De la calle árabe a la plaza de la democracia

El mito de la 'calle árabe', que ha condicionado la actitud de Estados Unidos y Europa Occidental durante el último siglo hacia estos países, ha empezado a tambalearse. A partir de Túnez, desde Argelia hasta Yemen, se extienden unas movilizaciones ciudadanas que nada tienen que ver con las protestas y las masas exaltadas de antaño. El periodista de origen iraní, ahora afincado en Nueva York, Amir Taheri, ha explicado con precisión en qué consiste este mito: "La calle se manifiesta contra algo, con frecuencia naciones extranjeras o minorías étnicas y religiosas con un espíritu de intolerancia. Organizadas y manipuladas desde el poder, parece con frecuencia la turba medieval en las ejecuciones públicas. A veces es literalmente así, cuando un déspota como Sadam Hussein invitaba en Irak a la calle a que contemplara la ejecución de judíos, kurdos y chiitas. La tradicional calle árabe está compuesta solo por hombres airados, con barbas o mostachos parecidos a los del rais o caudillo. La calle pide antes que le quiten a alguien la libertad y no que su propia libertad se ensanche".

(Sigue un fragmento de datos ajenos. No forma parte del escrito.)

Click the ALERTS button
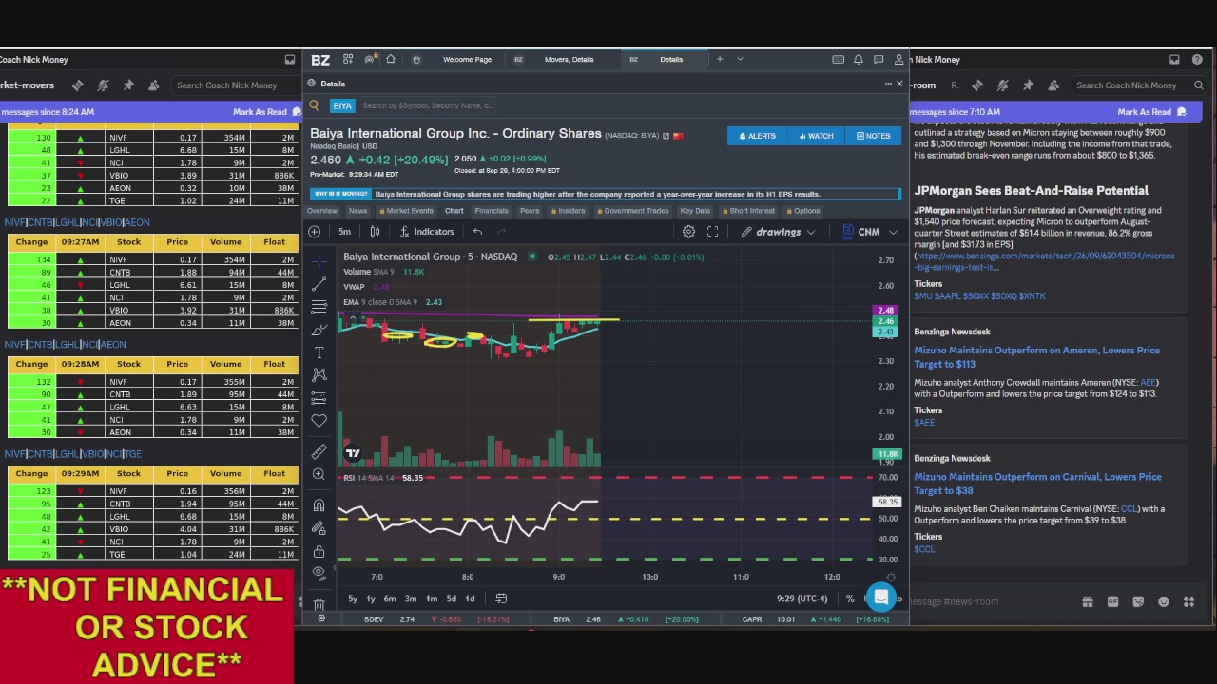The height and width of the screenshot is (684, 1217). [x=757, y=136]
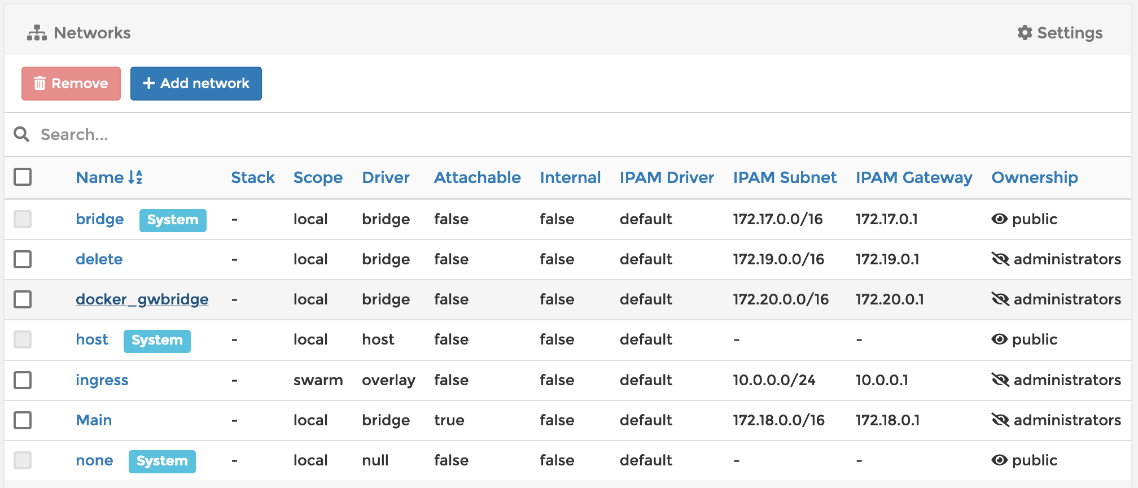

Las imágenes que nos llegan de todo el mundo árabe revelan la incorporación de las mujeres jóvenes y en muchos casos sin velo a las protestas. La espontaneidad con que se organizan tiene que ver muy directamente con la cultura y la tecnología de unas nuevas generaciones globalizadas a las que les inspira mucho más Barack Obama que cualquiera de los pretendidos líderes fundamentalistas locales. Es Al Jazeera, claro está, pero también las redes sociales y los móviles incidiendo en una plétora demográfica que los viejos poderes son incapaces de controlar.

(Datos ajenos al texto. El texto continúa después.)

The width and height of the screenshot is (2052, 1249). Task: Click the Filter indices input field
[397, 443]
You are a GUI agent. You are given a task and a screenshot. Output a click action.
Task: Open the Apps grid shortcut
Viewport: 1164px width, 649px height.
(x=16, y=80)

No sabemos todavía si la revolución democrática tunecina tendrá suficiente fuerza como para alcanzar una democracia homologable como las nuestras. No hay duda de que eso es lo que quieren los manifestantes. Pero esta revolución ya ha triunfado. Ahora ya es una evidencia que los árabes también derrocan a los tiranos. El miedo que les atenazaba bajo la bota de la dictadura ahora ha cambiado de bando: es el miedo de quienes temen ser derrocados. Más: las dictaduras no se heredan. Será muy difícil que triunfen nuevas sucesiones como la de Siria. Será difícil que los hijos de Mubarak y Gaddafi puedan sucederles. Además: la alternativa a la dictadura no es otra dictadura, esta islámica, sino la democracia. Y un corolario para occidentales: nuestro apoyo a los vigilantes corruptos de la estabilidad, además de inmoral, es insostenible.
A los poderes establecidos, a Estados Unidos y sus aliados, a Israel y a la Unión Europea les costará acomodarse a la nueva realidad inaugurada por los jóvenes tunecinos. Pero deberán hacerlo. El destino de la calle árabe es la plaza pública, democrática y civilizada de la libertad.